§ Краткое задание 1: Соберите все строки, в которых встречается слово «height».

§ Исходный текст:
----------

Вот где величие Марция! Не в том, что он, как и все римляне, не боится вольсков, не в том, что он убил больше врагов, чем другие и в силах победить самого Авфидия, а в том, что он умеет найти прямой путь для чести, для человеческого достоинства там, где все — не только вонючие плебеи, но и ароматические патриции — сбились на ложную дорогу бесчестных компромиссов, которыми определилась знаменитая борьба римских партий. В огромном горниле кориолановой души Шекспир следит не за бессмысленным кипением расплавленного металла, а за тем, как формируется там великий идеал человеческого достоинства и чести наперекор стремлениям всего и всех, заинтересованных в том, чтоб не дать выйти на свет неспокойному детищу правды. Плебеи грозят казнью, патриции — гибелью Рима, мать — катехизисом всех преданий и собственной, столь дорогой для сына любовью — но все это разлетается в прах перед потребностью вольно дышать в вольной стране. Марций не польстит Нептуну за трезубец и Юпитеру — за его громы; он своей чистой и прямой душой порвет сети удобной и приспособленной традиционной морали. Он изгнан — но уходит, презирая врагов своих, которые не исторгли из его гордых уст ни одного ложного признания, и вправе оставшимся в городе — всем, не только плебеям, как полагает Брандес — сказать эту страшную речь свою, звучащую как проклятие пророка. «I banish you»! Он их изгнал, а не они его:
Вы — стая подлых сук! Дыханье ваше
Противней мне, чем вонь гнилых болот!

----------

§ Материал для упражнения:
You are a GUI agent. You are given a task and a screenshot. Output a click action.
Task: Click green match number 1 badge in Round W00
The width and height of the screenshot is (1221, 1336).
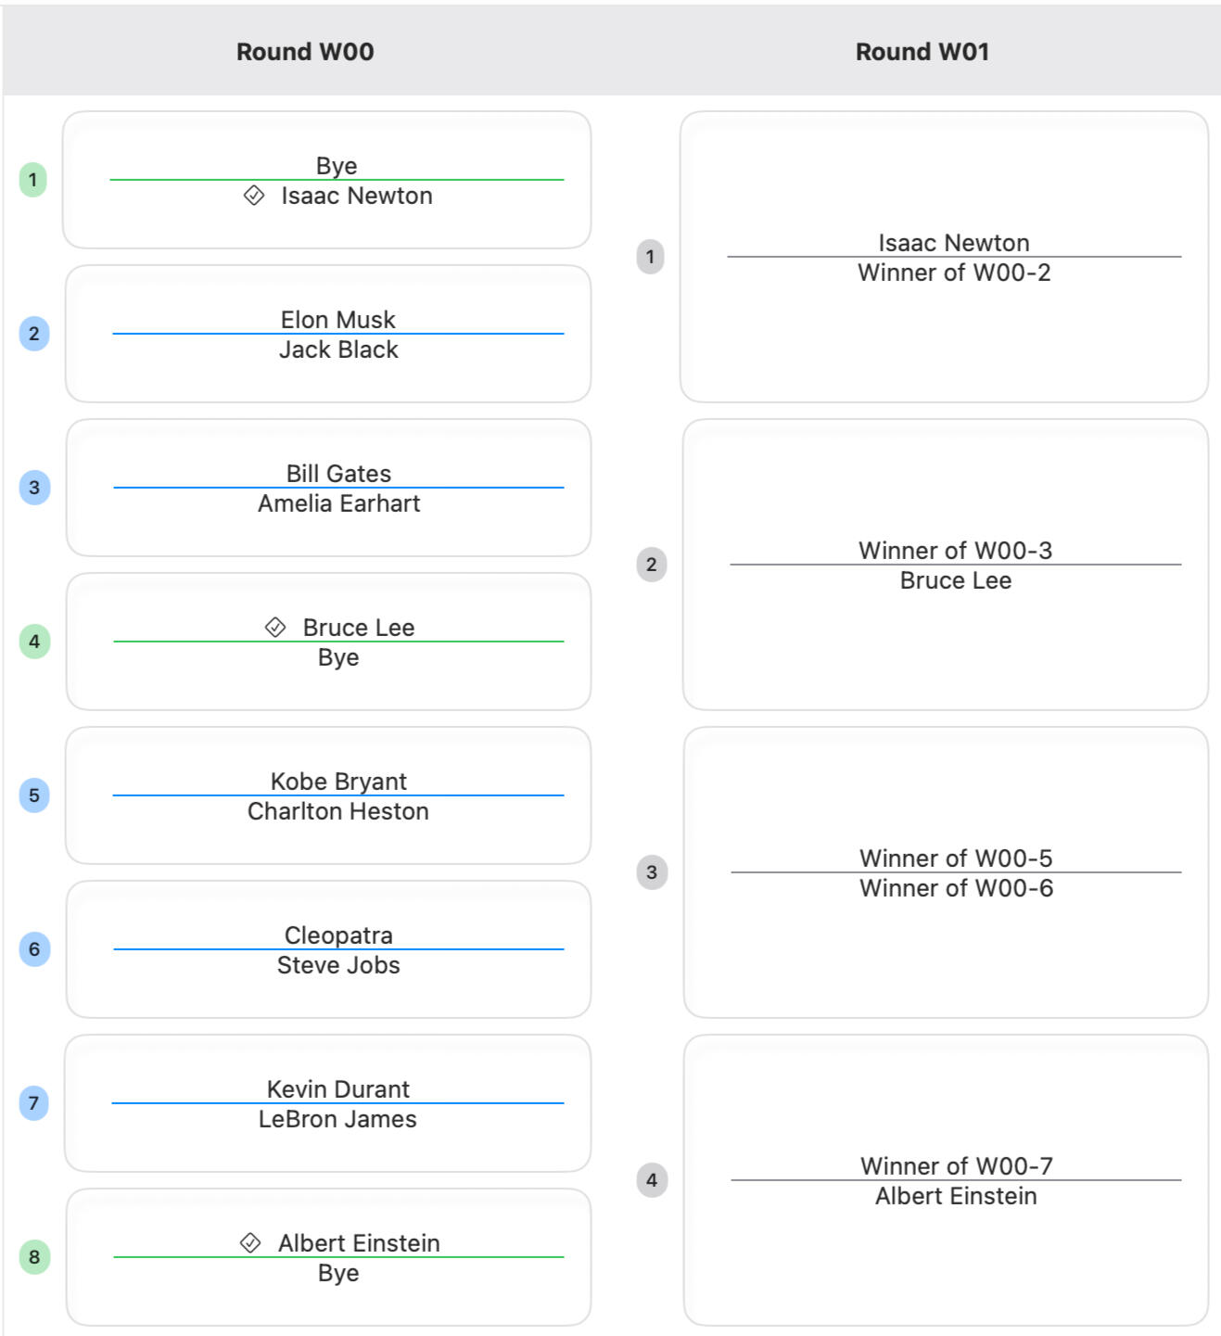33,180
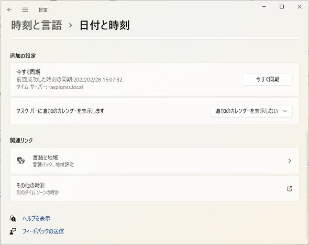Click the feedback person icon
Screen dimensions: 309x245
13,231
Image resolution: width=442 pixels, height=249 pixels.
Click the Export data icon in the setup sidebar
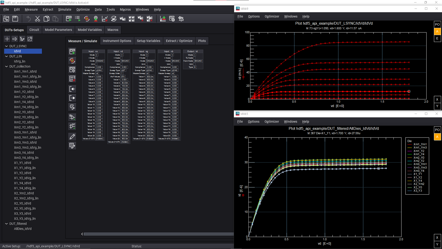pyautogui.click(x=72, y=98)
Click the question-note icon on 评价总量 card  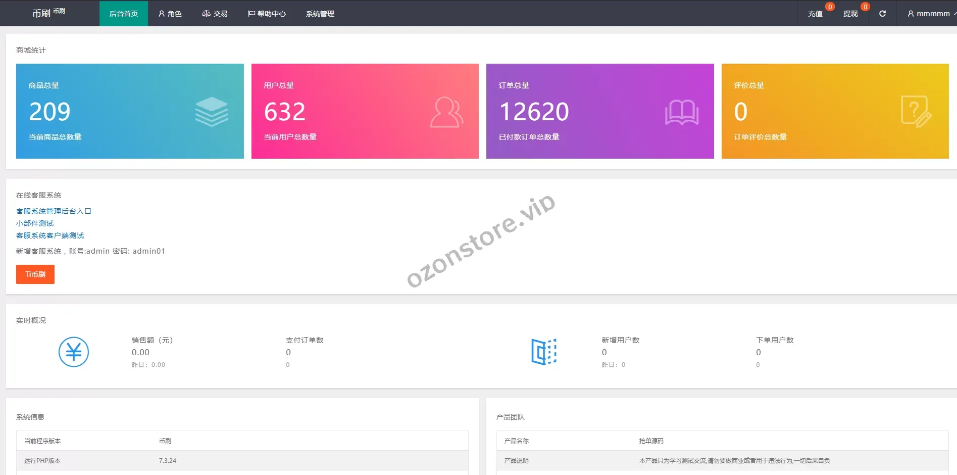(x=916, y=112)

----------

§ Краткое задание 2: Изложите сжато, в виде списка, абзац исходного текста, начинающийся словами «Вот где величие Марция!», сохранив его основные положения.

§ Ответ к заданию 1:
The width and height of the screenshot is (1221, 1336).
Image resolution: width=442 pixels, height=249 pixels.

§ Ответ к заданию 2:
- Величие Марция не в том, что он не боится вольсков и убил больше врагов, чем другие. Оно в том, что он находит прямой путь чести и человеческого достоинства там, где и плебеи, и патриции сбились на бесчестные компромиссы партийной борьбы.
- Шекспир следит, как в душе Кориолана наперекор всем формируется великий идеал достоинства и чести.
- Плебеи грозят казнью, патриции — гибелью Рима, мать взывает к преданиям и к своей любви. Но всё это рассыпается перед его потребностью вольно дышать в вольной стране.
- Марций не станет льстить богам и рвёт сети удобной традиционной морали.
- Изгнанный, он уходит, презирая врагов и не сделав ни одного ложного признания. Ко всем оставшимся в городе, а не только к плебеям, как полагает Брандес, он обращает речь, звучащую как проклятие пророка: «I banish you». Он изгнал их, а не они его.